Time of service is very definitely determined by section 406, article IV, of that Act, 77 P. S. § 717. It provides: "All notices and copies to which any party shall be entitled under the provisions of this article [it embraces section 427] shall be served by mail, or in such manner as the board shall direct. For the purposes of this article any notice or copy shall bedeemed served on the date when mailed, properly stamped and addressed, and shall be presumed to have reached the party to be served; but any party may show by competent evidence that any notice or copy was not received, or that there was an unusual or unreasonable delay in its transmission through the mails. In any such case proper allowance shall be made for the party's failure within the prescribed time to assert any right given him by this act. . . . . ." (Italics supplied.)

It is mandatory that appeals from the board to the *Page 515 court of common pleas must be taken within 20 days after notice has been mailed unless for cause shown the court grants an extension of time within the 20 day limit: Wise v. CambridgeSprings Boro., 262 Pa. 139, 142, 143, 104 A. 863; Walatka v.Levin et al., 100 Pa. Super. 489, 492, 493; Devlin v.Grabler Mfg. Corp. et al., 151 Pa. Super. 216, 219,30 A.2d 138. No such application was made in this case.

The Lauter Construction Company relies upon Conley v.Allegheny County, 124 Pa. Super. 303, 188 A. 385, and the learned court below apparently felt that decision is controlling here. The facts in that case are distinguishable from those now before us. It did not appear there when the referee's award had been mailed, only that it was dated November 21, 1935, and "was not received by defendant until November 23, 1935." Furthermore, our affirmance of the court below in sustaining the board in sending the case back to the referee for a rehearing was based primarily on the board's general power to order a rehearing. The question whether the defendant employer's appeal from the referee to the board had been taken in time was unnecessary to a disposition of the appeal in that case. While, as there stated, liberality prevails in workmen's compensation cases as regards both substantive law and procedure, we cannot disregard the plain wording of the statute, where, as here, it affirmatively appears in the pleadings that the appellee did not take its appeal within 20 days after "notice" of the board's action was given in accordance with section 427.

The motion of the Lauter Construction Company to quash the appeal on the ground that it was taken from an interlocutory decree or order of the court below is overruled. If an allowance of an appeal is a matter for the exercise of a court's discretion then its action, unless there has been an abuse of that power, is not reversible: Felts v.

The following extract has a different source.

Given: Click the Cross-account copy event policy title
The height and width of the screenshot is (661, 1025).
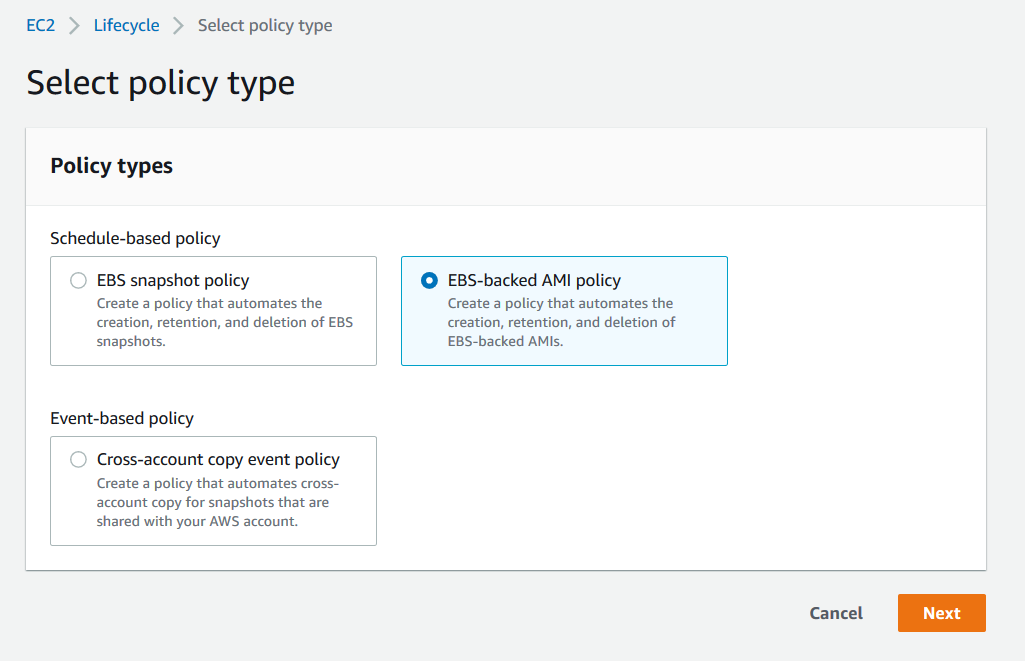Looking at the screenshot, I should tap(218, 459).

Delaware,Lackawanna Western Railroad Company, 160 Pa. 503, 28 A. 838. As this *Page 516 appeal was taken too late the court below had no discretionary power; it was without any jurisdiction in the matter. The appeal of Lauter Construction Company should have been stricken off. Such a decree would have been final in the lower court and appealable: Adelman, Trustee, v. John McShain, Inc., 148 Pa. Super. 138,140, 142, 24 A.2d 703. The failure of the court below, therefore, to terminate this case by sustaining the motion to quash the appeal was not interlocutory.

The order of the court below refusing to strike off the appeal is reversed at the appellee's costs.